Já não era preciso prevenir lá defronte, porque agora o velho parazita comia muitas vezes em casa do visinho.

O jantar correu frio e contrafeito; os dois sentiam-se ligeiramente dominados por um vago sobresalto. João Romão foi pouco além da sôpa e quiz logo a sobremeza.

Tomavam café, quando um empregado subio para dizer que lá em baixo estava um senhor, acompanhado de duas praças, e que desejava fallar ao dono da casa.

--Vou já! respondeu este.

E accrescentou para o Botelho:--São elles!

--Deve ser, confirmou o velho.

--E desceram logo.

--Quem me procura?... exclamou João Romão com disfarce, chegando ao armazem.

Um homem alto, com ar de estroina, adiantou-se e entregou-lhe uma folha de papel.

João Romão, um pouco tremulo, abrio-a defronte dos olhos e leu-a demoradamente. Um silencio formou-se em torno d'elle; os caixeiros pararam em meio do serviço, intimidados por aquella scena em que entrava a policia.

--Está aqui com effeito ... disse afinal o negociante. Pensei que fosse livre...

--É minha escrava, affirmou o outro. Quer entregar-m'a?...

--Mas immediatamente.

--Onde está ella?

--Deve estar lá dentro. Tenha a bondade de entrar...

O sujeito fez signal aos dois urbanos, que o acompanharam logo, e encaminharam-se todos para o interior da casa. Botelho, á frente d'elles, ensinava-lhes o caminho. João Romão ia atraz, pallido, com as mãos crusadas nas costas.

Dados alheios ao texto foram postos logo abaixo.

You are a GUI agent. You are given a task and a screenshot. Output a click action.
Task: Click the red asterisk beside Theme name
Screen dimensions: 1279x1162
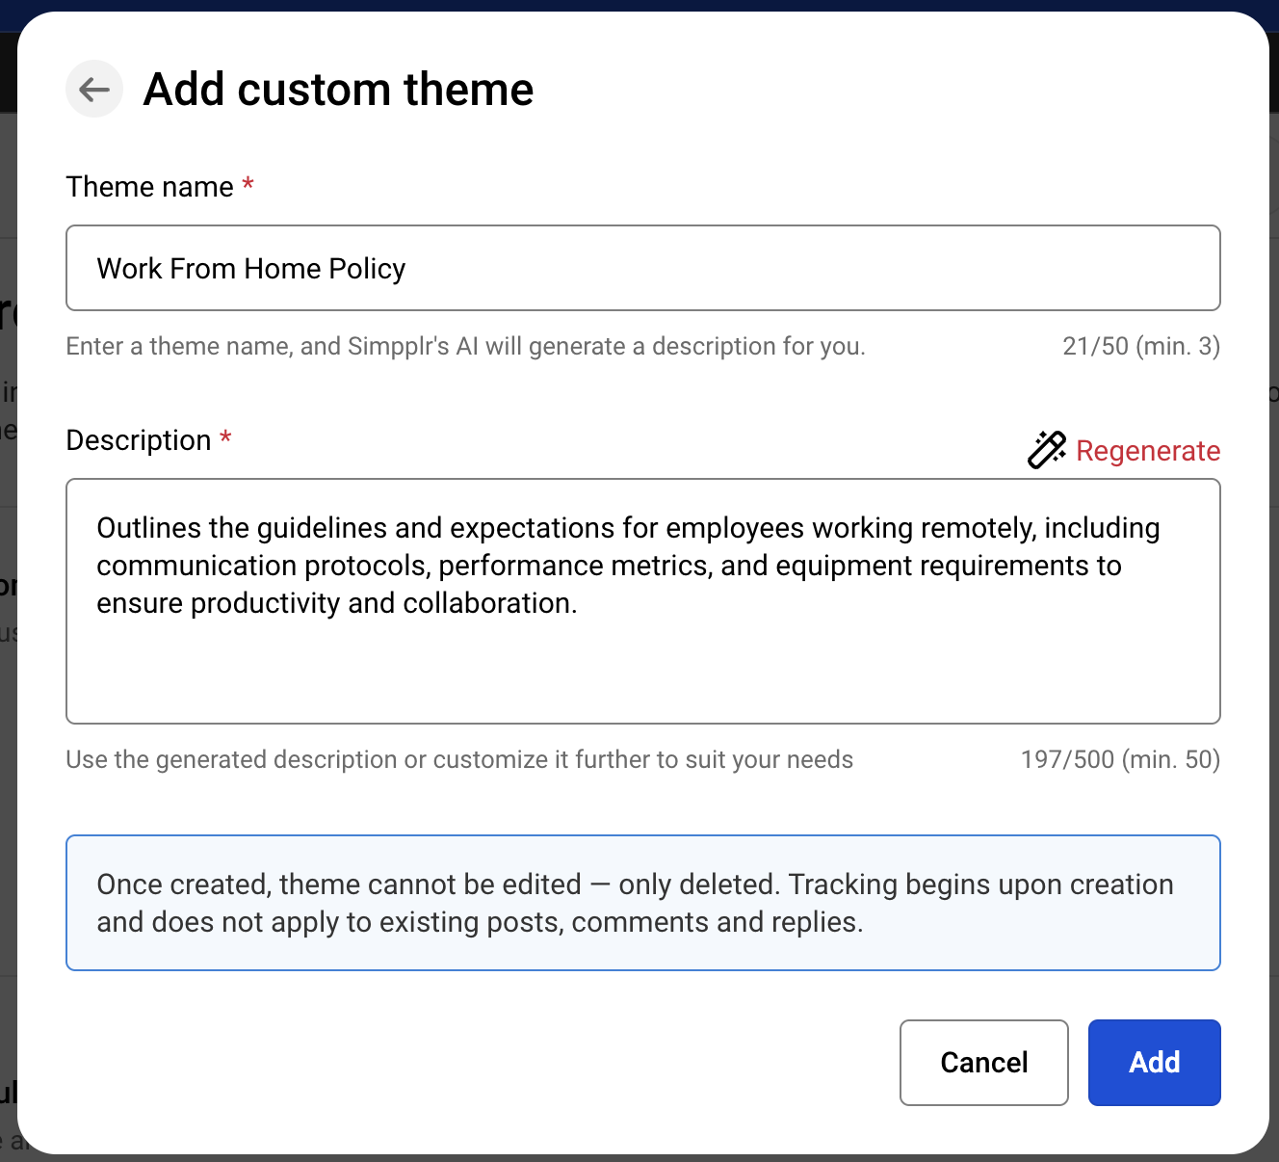pos(248,184)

Atravessaram o armazem, depois um pequeno corredor que dava para um pateo calçado, e chegaram finalmente á cozinha. Bertoleza, que havia já feito subir o jantar dos caixeiros, estava de cocaras no chão, escamando peixe, para a ceia do seu homem, quando vio parar defronte d'ella aquelle grupo sinistro.

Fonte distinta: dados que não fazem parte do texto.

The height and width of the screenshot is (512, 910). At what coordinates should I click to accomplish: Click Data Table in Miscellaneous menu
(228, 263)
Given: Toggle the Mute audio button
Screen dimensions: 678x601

Reconheceu logo o filho mais velho do seu primitivo senhor, e um calafrio percorreu-lhe o corpo. N'um relance de grande perigo comprehendeu a situação; adivinhou tudo com a lucidez de quem se vê perdido para sempre: adivinhou que tinha sido enganada; que a sua carta de alforria era uma mentira, e que o seu amante, não tendo coragem para matal-a, restituia-a ao captiveiro.

Seu primeiro impulso foi de fugir, Mal, porém, circumvagou os olhos em torno de si, procurando escapúla, o senhor adiantou-se d'ella e segurou-lhe o hombro.

--É esta! disse aos soldados que, com um gesto, intimaram a desgraçada a seguil-os.--Prendam-na! É escrava minha!

A negra, immovel, cercada de escamas e tripas de peixe, com uma das mãos espalmada no chão e com a outra segurando a faca de cozinha, olhou aterrada para elles, sem pestanejar:

Os policias, vendo que ella se não despachava, desembainharam os sabres. Bertoleza então, erguendo-se com impeto de anta bravia, recuou de um salto e, antes que alguem conseguisse alcançal-a, já de um só golpe certeiro e fundo rasgára o ventre de lado a lado.

E depois emborcou para a frente, rugindo e esfocinhando moribunda numa lameira de sangue.

João Romão fugira até ao canto mais escuro do armazem, tapando o rosto com as mãos.

N'esse momento parava á porta da rua uma carruagem. Era uma commissão de abolicionistas que vinham, de casaca, trazer-lhe respeitosamente o diploma de socio benemerito.

Elle mandou que os conduzissem para a sala de visitas.